== Selected extract

The U.S. Food and Drug Administration (FDA) has approved the use of a 2009 H1N1 flu vaccine for persons over the age of 10. Several manufacturers are producing this vaccine as quickly as possible. However, demand has far outstripped initial supply, and questions arose as to who should be seeking vaccination from the H1N1 first.
The Center for Disease Control recommended that priority be given to pregant women, people who care for children under 6 months of age, medical personnel, children and young adults between 6 months and 24 years of age. Individuals between 25 and 64 years of age who might be at higher risk for contracting the H1N1 virus due to compromised immune systems or chronic health disorders, are also encouraged to seek out the 2009 H1N1 vaccine.
The main vaccine that has been approved for use by the FDA is an egg-based vaccine. For over 50 years, influenza vaccines have been produced using fertilized chicken eggs. By injecting the virus into developing embryos, vaccine manufacturers are able to harvest multiple copies of the virus, chemically de-activate the virus, and create the vaccine. Individuals who are allergic to eggs should talk with their doctor about the vaccine, and whether it is right for them.
Several drug manufacturers have announced that they will be preparing some batches of the 2009 H1N1 vaccine that are produced using a cell-culture process. Additional vaccines are currently being tested for use around the world, with various global drug agencies evaluating the safety and effectiveness of these vaccines.

====

▸ **Problems to solve**
1. In the H1N1 vaccine text, how long have influenza vaccines been produced using fertilized chicken eggs?
2. Output the H1N1 vaccine text starting at "The U.S. Food" and ending at "2009 H1N1 vaccine.".
3. What does the H1N1 vaccine text say, in two sentences?

== Listed entries

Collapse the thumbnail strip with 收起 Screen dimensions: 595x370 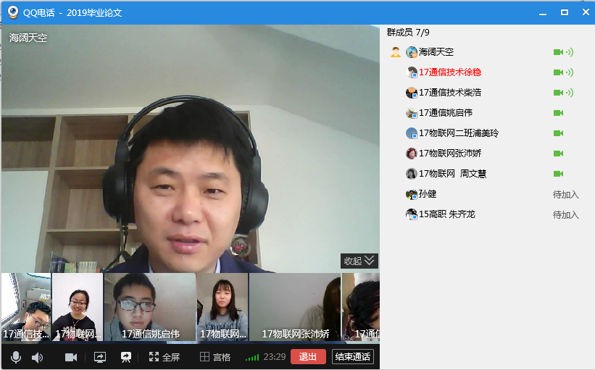(x=359, y=261)
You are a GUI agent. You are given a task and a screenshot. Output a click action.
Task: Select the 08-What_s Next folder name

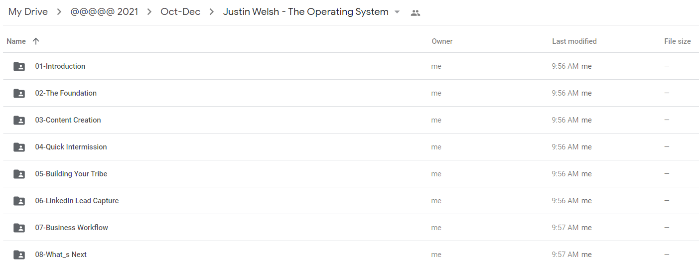click(x=61, y=255)
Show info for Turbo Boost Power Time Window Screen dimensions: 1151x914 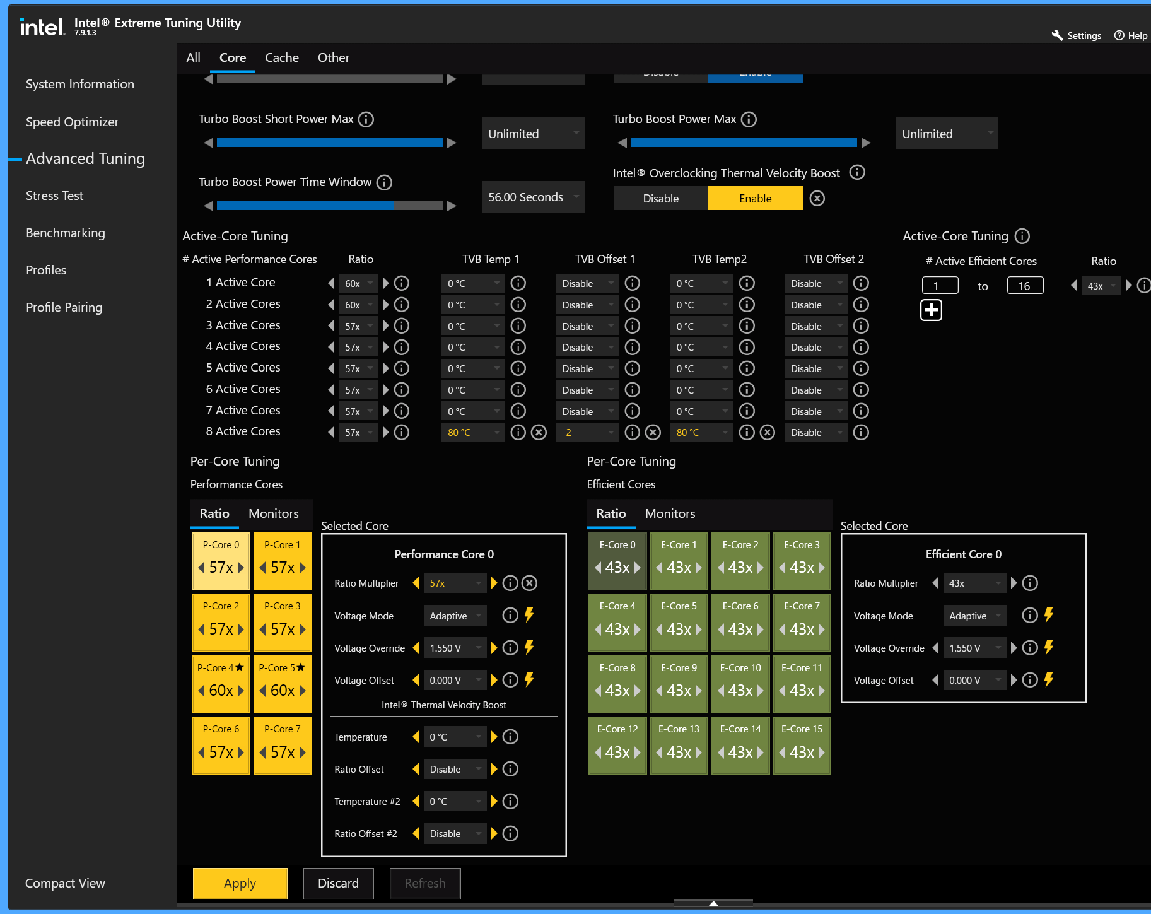384,182
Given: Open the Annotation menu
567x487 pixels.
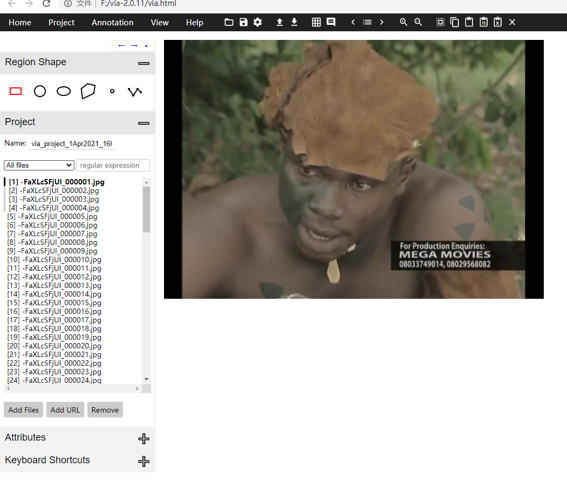Looking at the screenshot, I should (x=112, y=23).
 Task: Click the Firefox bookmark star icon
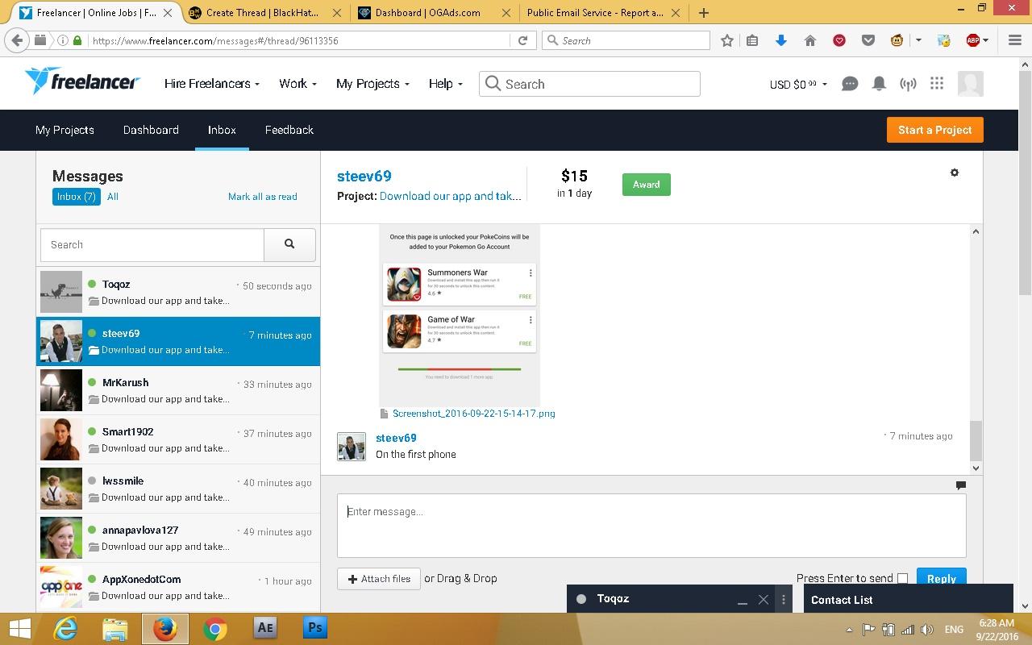726,40
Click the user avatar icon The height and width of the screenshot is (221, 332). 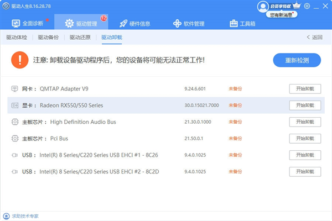point(263,7)
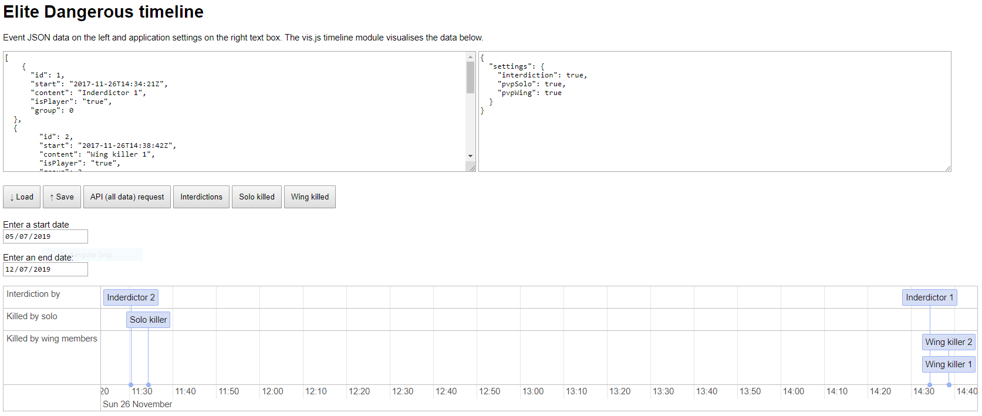The image size is (982, 416).
Task: Click the start date input field
Action: [45, 236]
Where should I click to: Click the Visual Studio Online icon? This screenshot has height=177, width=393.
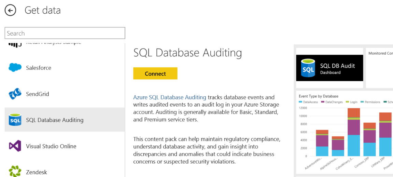(15, 146)
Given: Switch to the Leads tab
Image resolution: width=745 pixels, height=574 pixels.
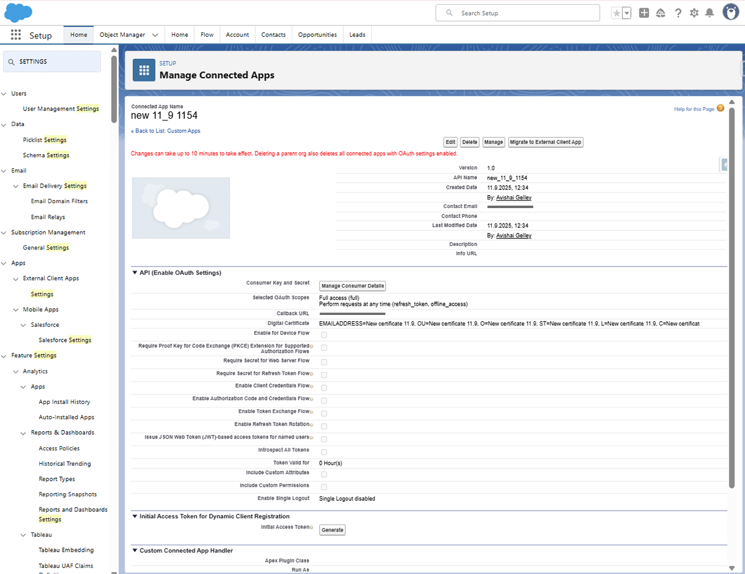Looking at the screenshot, I should click(357, 35).
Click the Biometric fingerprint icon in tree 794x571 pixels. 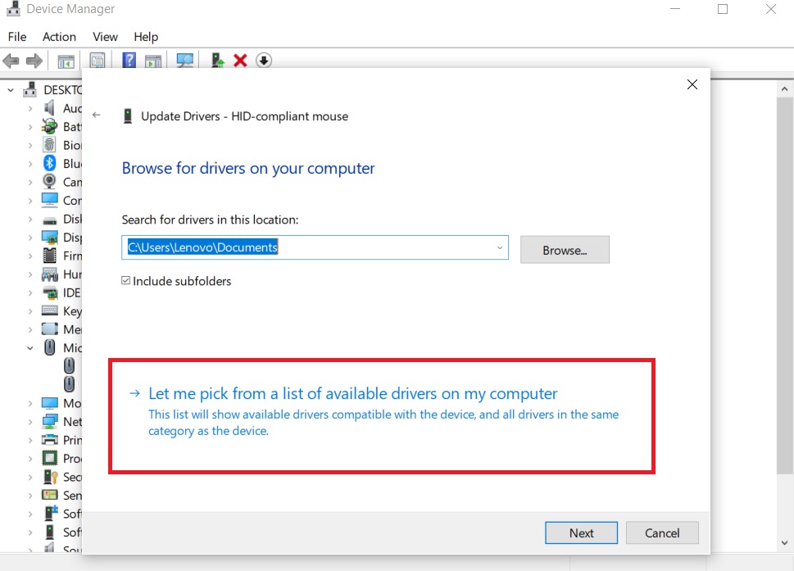(x=50, y=145)
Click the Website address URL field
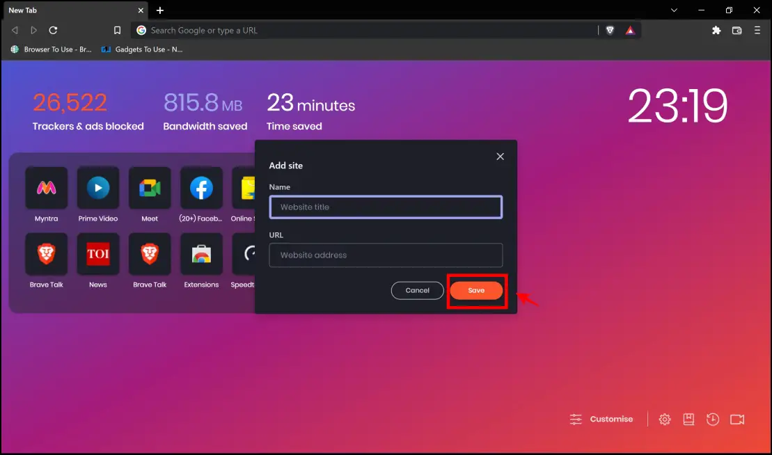The height and width of the screenshot is (455, 772). (386, 255)
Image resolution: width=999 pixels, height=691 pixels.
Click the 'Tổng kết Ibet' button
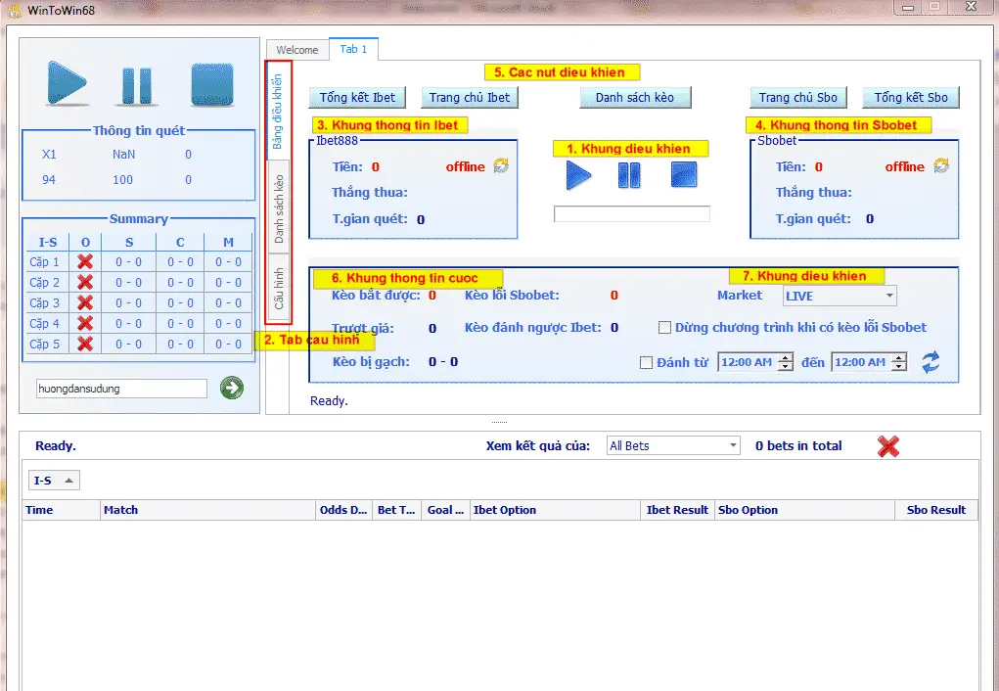358,98
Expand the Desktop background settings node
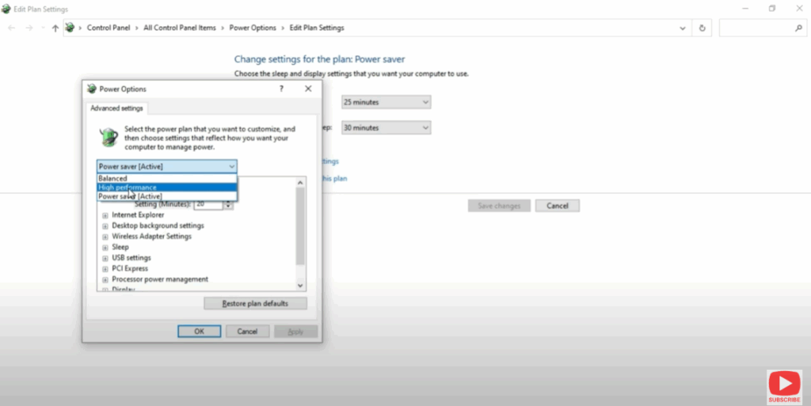Image resolution: width=811 pixels, height=406 pixels. pyautogui.click(x=105, y=226)
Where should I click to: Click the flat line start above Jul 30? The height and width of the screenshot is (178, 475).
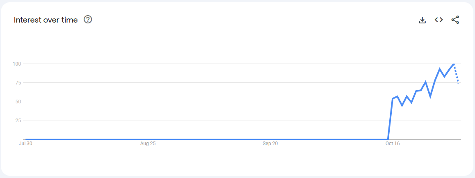(x=26, y=139)
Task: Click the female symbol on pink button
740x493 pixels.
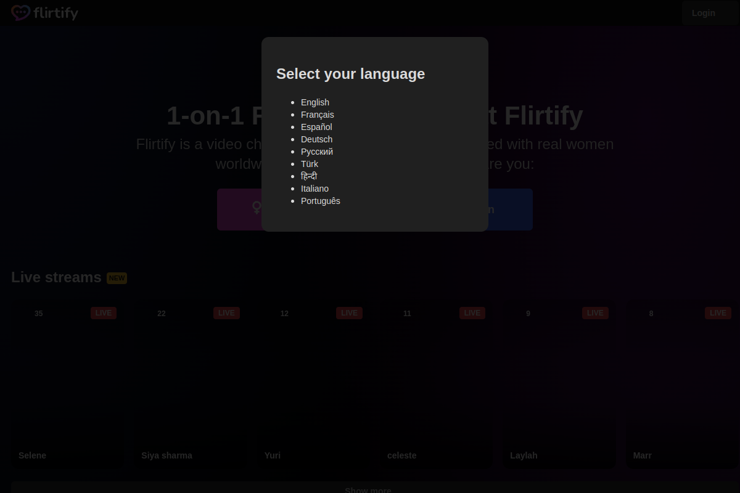Action: (257, 208)
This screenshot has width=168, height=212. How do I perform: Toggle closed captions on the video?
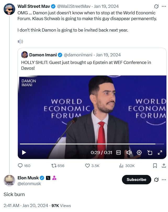(x=118, y=152)
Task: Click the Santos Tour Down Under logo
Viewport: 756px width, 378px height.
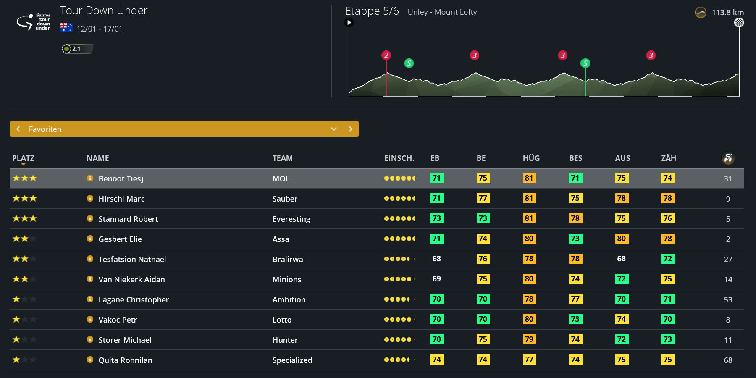Action: click(34, 22)
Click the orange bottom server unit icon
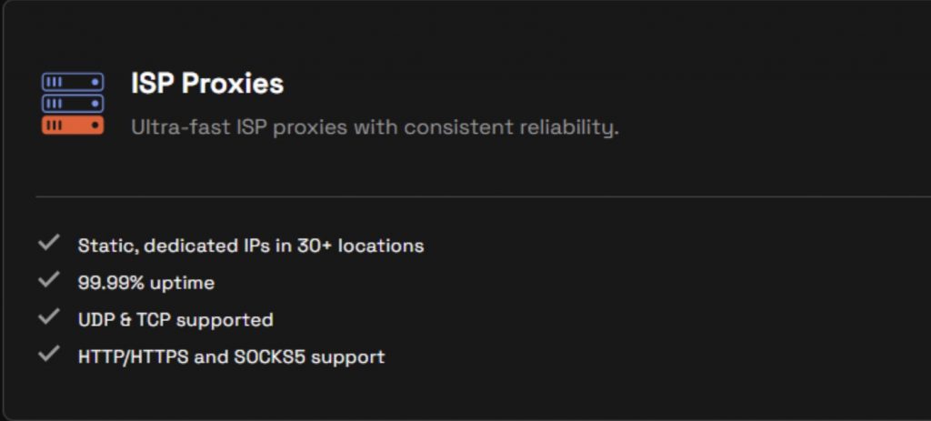This screenshot has width=931, height=421. click(73, 125)
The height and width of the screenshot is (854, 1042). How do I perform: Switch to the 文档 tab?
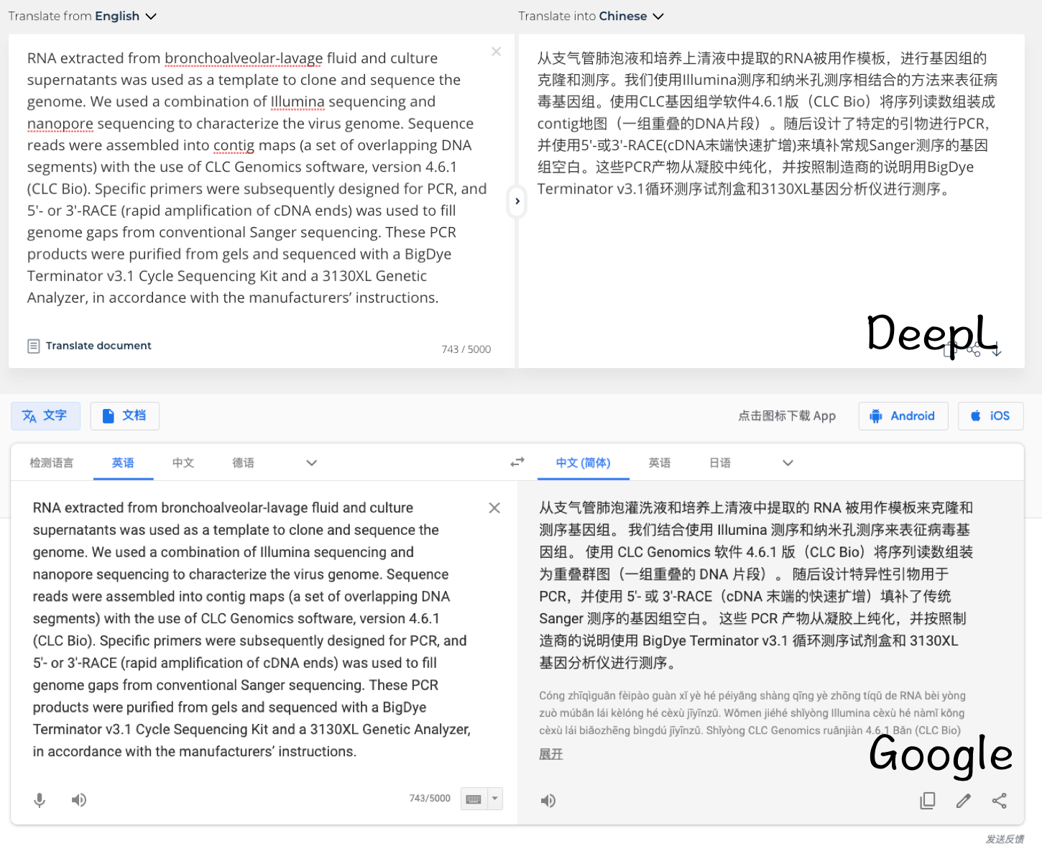[x=124, y=415]
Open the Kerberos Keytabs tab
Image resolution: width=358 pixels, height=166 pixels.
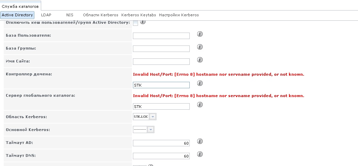pyautogui.click(x=139, y=15)
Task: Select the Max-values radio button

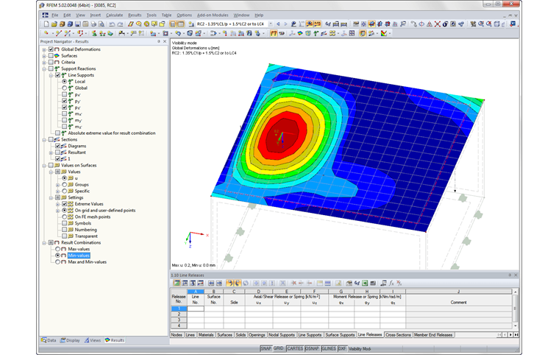Action: pyautogui.click(x=57, y=249)
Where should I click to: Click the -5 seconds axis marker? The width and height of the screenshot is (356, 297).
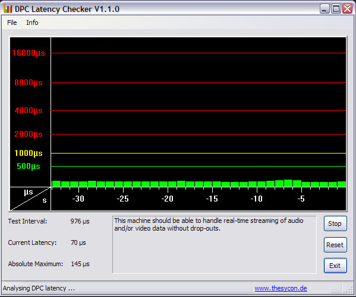click(301, 199)
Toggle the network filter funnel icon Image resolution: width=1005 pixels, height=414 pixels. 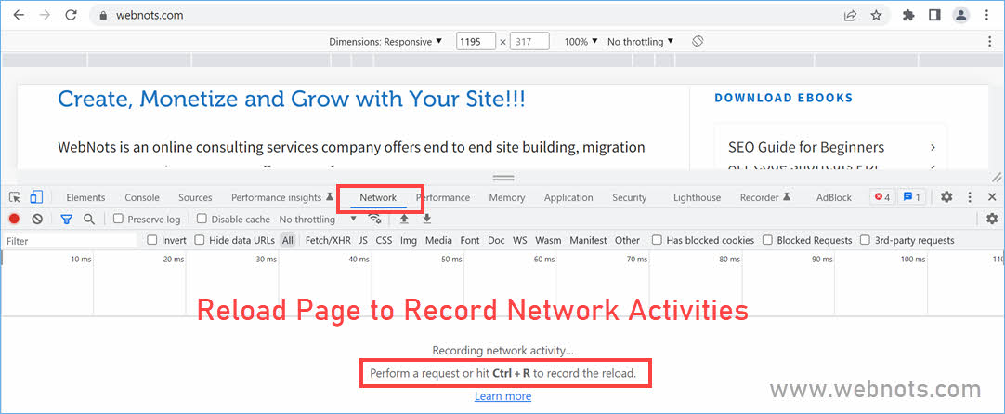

====

▸ **Replies**
1. For over 50 years.

2.
The U.S. Food and Drug Administration (FDA) has approved the use of a 2009 H1N1 flu vaccine for persons over the age of 10. Several manufacturers are producing this vaccine as quickly as possible. However, demand has far outstripped initial supply, and questions arose as to who should be seeking vaccination from the H1N1 first.
The Center for Disease Control recommended that priority be given to pregant women, people who care for children under 6 months of age, medical personnel, children and young adults between 6 months and 24 years of age. Individuals between 25 and 64 years of age who might be at higher risk for contracting the H1N1 virus due to compromised immune systems or chronic health disorders, are also encouraged to seek out the 2009 H1N1 vaccine.

3. The FDA has approved a 2009 H1N1 flu vaccine, but demand has far outstripped initial supply, so the Center for Disease Control recommended giving priority to groups such as pregnant women, medical personnel, and children and young adults. The main approved vaccine is egg-based, while some batches will be produced using a cell-culture process and additional vaccines are being tested around the world.